Il Borgo – Capitolo 13

In realtà la fanpage non fu pubblicata come sperava Laura, perché alcuni intoppi, la presentazione per nulla accattivante la bloccarono per i correttivi necessari. Anche l’incontro programmato saltò a data da destinarsi, perché non riuscirono a trovare una data che potesse andare bene a tutti.

La ragazza, lavorando alla fanpage, si dimenticò di tutto il resto, studi compresi. Sembrava che dentro di lei ci fosse un fuoco sacro da tenere ben acceso. Rispondeva a monosillabi alla madre quando tentava di carpire qualche segreto sulle sue attività e sul rapporto con Giacomo.

Erano passate tre settimane da quella prima visita al Borgo e due da quando aveva ascoltato la voce che implorava soccorso. Non erano più tornati lassù, perché il tempo incerto e i fine settimana piovosi lo sconsigliavano. Per questo motivo sentiva un grosso peso sul petto, perché temeva che il Borgo non si aspettasse più nessun aiuto da parte loro.

Le era stato detto che per mettere in moto l’operazione di recupero avrebbe dovuto contattare il sindaco di Castel del Rio, nel cui territorio comunale ricadeva la giurisdizione del Borgo.

C’è tempo” disse mentre eseguiva gli ultimi ritocchi alla pagina su Facebook, che voleva pubblicare prima possibile dopo il ritardo accumulato con la precedente versione. “La fanpage deve essere accattivante al massimo per attirare il maggior numero di persone”.

Era intenta a rimuginare questi pensieri, quando il telefono prese a squillare. Lo guardò infastidita, cercando di leggere il nome dello scocciatore. “Giacomo! Che vuole a quest’ora?” disse osservando l’orario 23 e 08.

Ciao” rispose brusca.

Avevo voglia di sentire la tua voce” disse il ragazzo con un sospiro.

Ma non ci siamo sentiti via Skype pochi minuti fa?” replicò infastidita e un po’ sgarbata.

Allora buona notte” aggiunse deluso, chiudendo la conversazione.

Laura rimase sorpresa e scosse il capo, perché non aveva compreso pienamente il senso della telefonata, perché se doveva comunicare qualcosa di importante avrebbe dovuto tenere ben altro atteggiamento.

Se aveva voglia di cazzeggiare, non sono dell’umore buono” disse riponendo il telefono. “Ora è meglio che vada a letto. Questa telefonata fantasma mi ha tolto tutte le idee. Speriamo che domani vada meglio”. Spento il PC si preparò per dormire.

Però il sonno tardava a venire, mentre lei si girava e rigirava nel letto. La chiamata di Giacomo non l’aveva inquadrata, anzi l’aveva destabilizzata come se avesse avuto il potere di ricordarle che era una donna giovane e bella.
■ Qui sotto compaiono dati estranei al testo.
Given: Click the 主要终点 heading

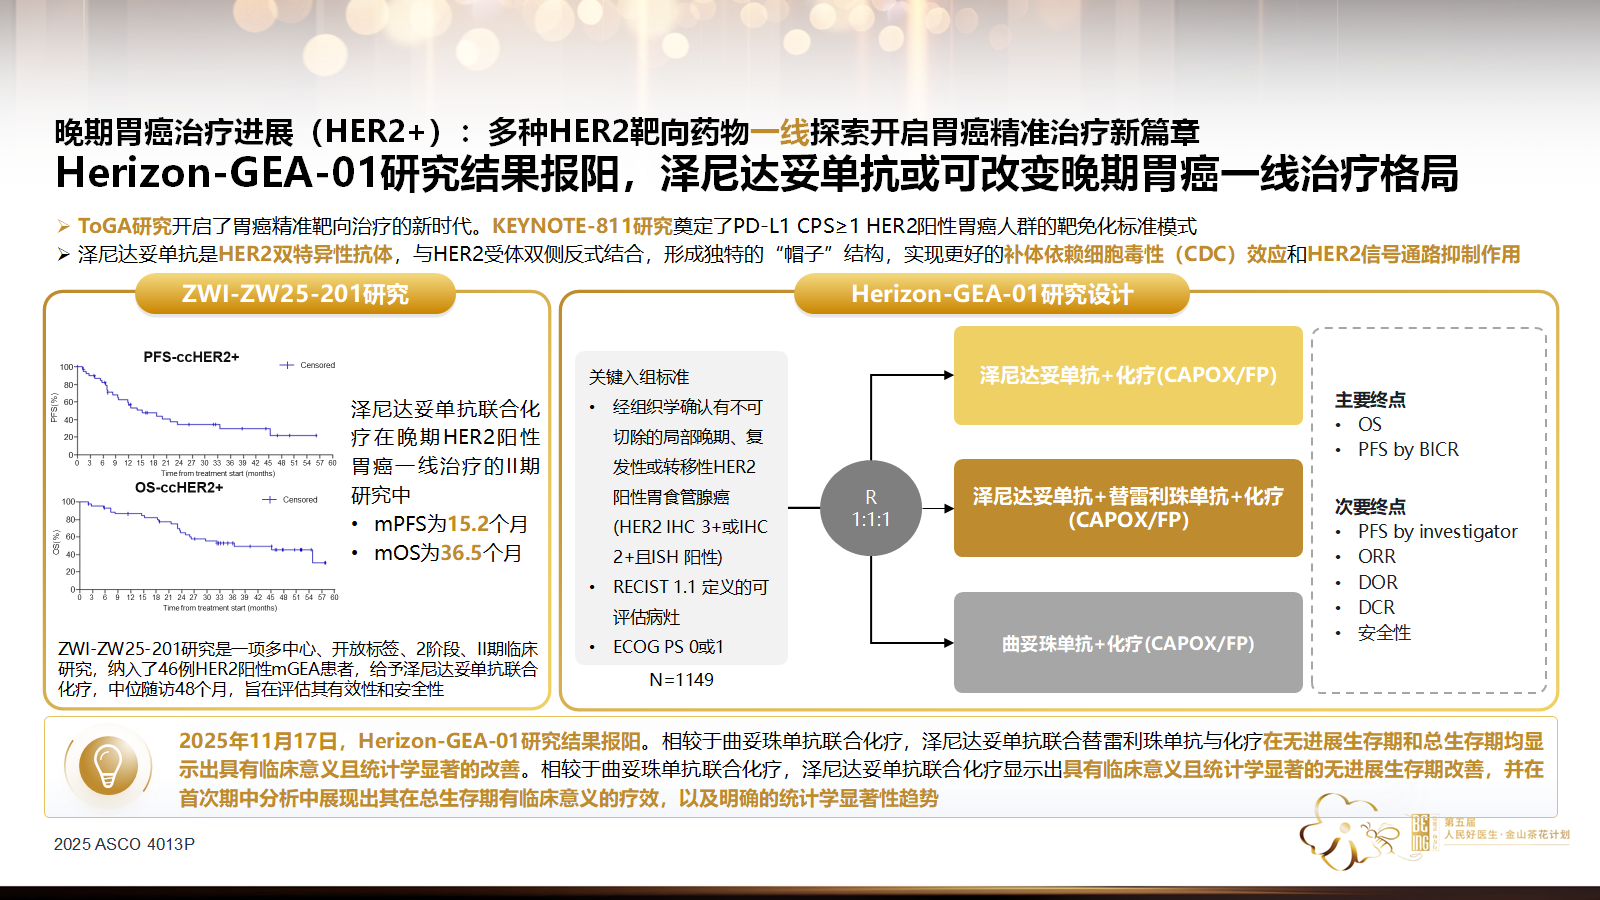Looking at the screenshot, I should 1370,400.
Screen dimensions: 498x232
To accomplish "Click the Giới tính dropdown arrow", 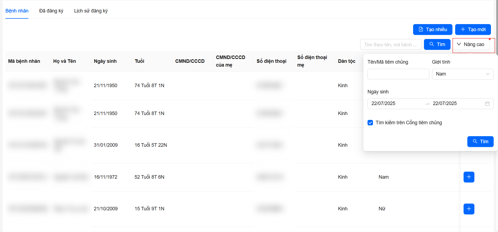I will 488,74.
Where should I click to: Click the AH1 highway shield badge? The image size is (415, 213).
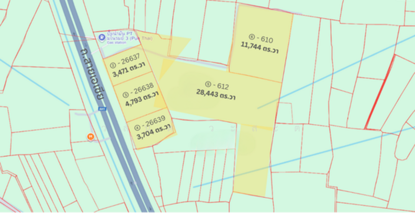[101, 109]
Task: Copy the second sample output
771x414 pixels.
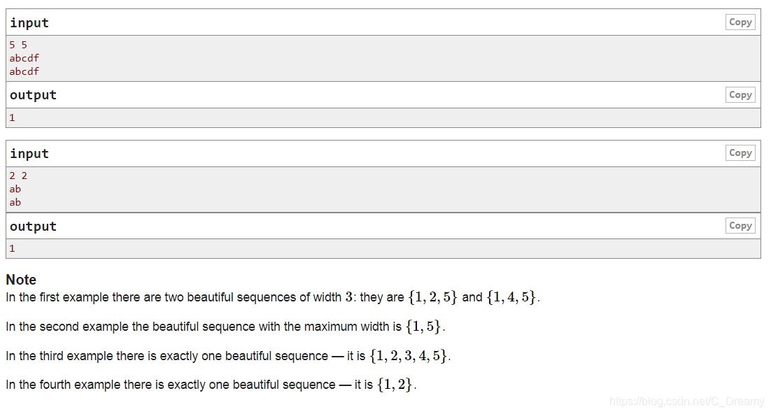Action: 740,225
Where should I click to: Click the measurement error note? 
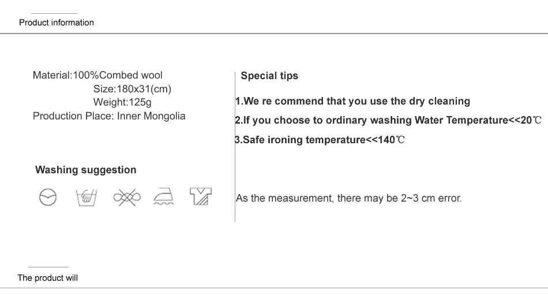pos(349,198)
Accidenti! Certo lo so che sono una ragazza! Ma ora è prioritario far partire il progetto del recupero. Ci sarà tempo …”. Fece una pausa nelle riflessioni, mentre si voltava dal lato destro a quello sinistro. “Forse voleva dirmi … ma no! Di sicuro voleva dire qualche sdolcinatezza”.

Emma ascoltava in silenzio tutto quel vociare sommesso della figlia, che tanto basso non era. Si interrogava perché fosse sempre così ruvida coi ragazzi finché questi delusi e impauriti non scappavano.

Quel Giacomo mi sembra molto paziente, visto che resiste per ore ad ascoltare mia figlia che pare sempre pronta a mangiarlo o spellarlo vivo” rifletté sentendola agitarsi nel letto.

Si diceva, sconsolata, che era inutile parlare di questi argomenti col marito, perché gli uomini discutono solo di calcio e non capiscono nulla dei sentimenti.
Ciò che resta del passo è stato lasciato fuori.